Reagan, Space Panel Head Ask Continued Exploration
WASHINGTON — The Democratic chairman of the House Committee on Science and Technology joined President Reagan on Saturday in urging that the nation press ahead with space exploration despite the disastrous explosion that destroyed the Challenger shuttle and its crew of seven.
“This in no way means that we have lost, or will relinquish, the shuttle program,” said Rep. Don Fuqua (D-Fla.), whose committee has jurisdiction over the National Aeronautics and Space Administration, its programs and its budget authorizations. “We will continue to build on its strength and strengthen its weaknesses. . . . We will be relentless in our search for answers to what went wrong.”
Fuqua spoke in a broadcast response for the Democrats to Reagan’s regular weekly radio talk, in which the President restated last week’s commitments not to let last Tuesday’s accident deter the space effort.
“The Challenger crew was pulling us into the future, and we’ll continue to follow them,” Reagan said Saturday. “Nothing ends here. Our hopes and our journeys continue.”

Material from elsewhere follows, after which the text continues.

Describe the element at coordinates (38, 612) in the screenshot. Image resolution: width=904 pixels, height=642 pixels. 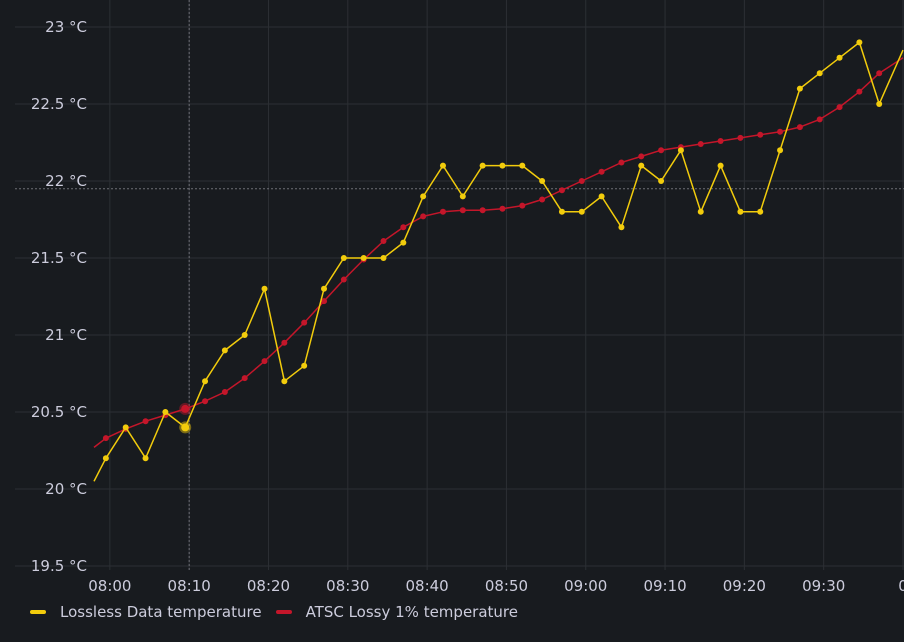
I see `legend-swatch-lossless` at that location.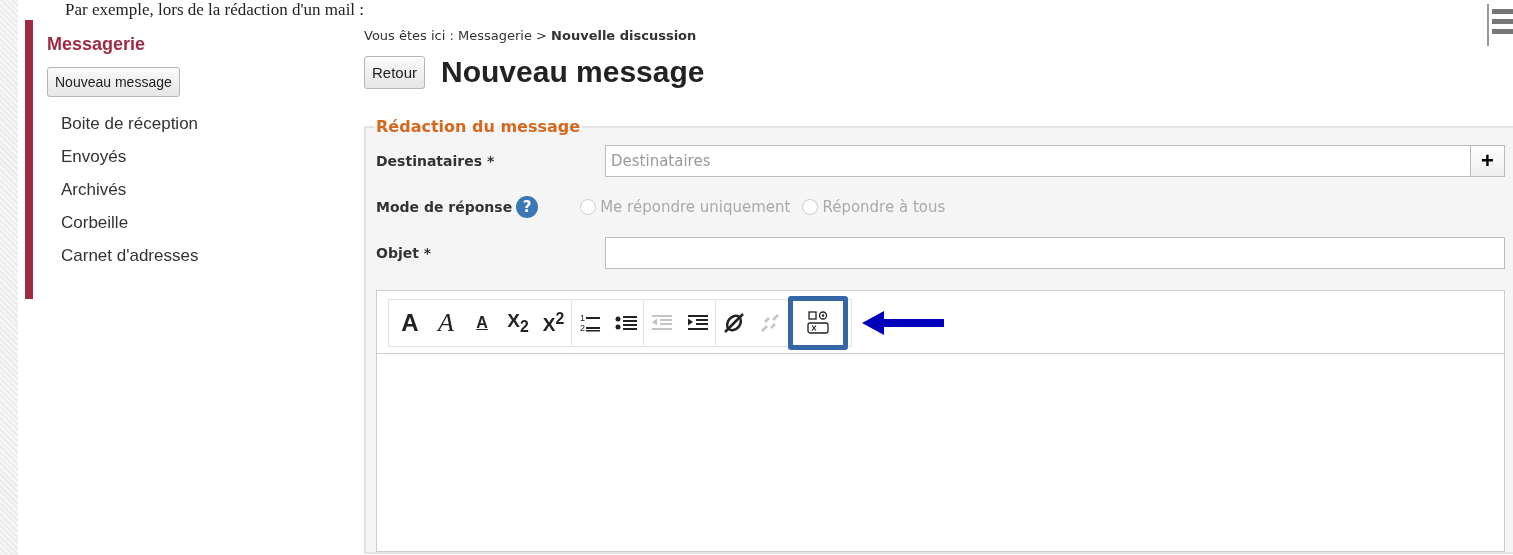 This screenshot has width=1513, height=555. I want to click on help-icon: ?, so click(528, 207).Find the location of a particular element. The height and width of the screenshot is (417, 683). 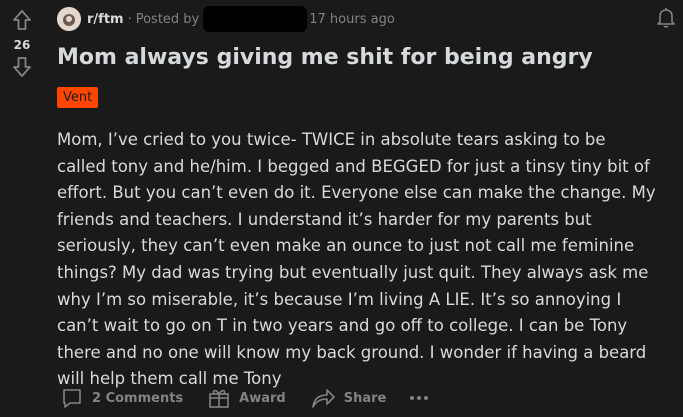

Noting that 19 years have passed since the fire on Jan. 27, 1967, on the pad at Cape Canaveral, Fla., that killed three astronauts rehearsing for the first Apollo mission, Reagan said Americans tend to forget “that progress does not come without great costs or daunting risks.”
Calling “man’s permanent presence in space” the next goal, Fuqua said the nation must continue to support both manned and unmanned space programs. He cited the example of Voyager 2, the unmanned vehicle that he said has “sent back more information about Uranus than we’ve been able to learn and collect about that far planet since its discovery.”
Such programs are “steppingstones which some day will enable us to break out in whole new directions,” Fuqua said.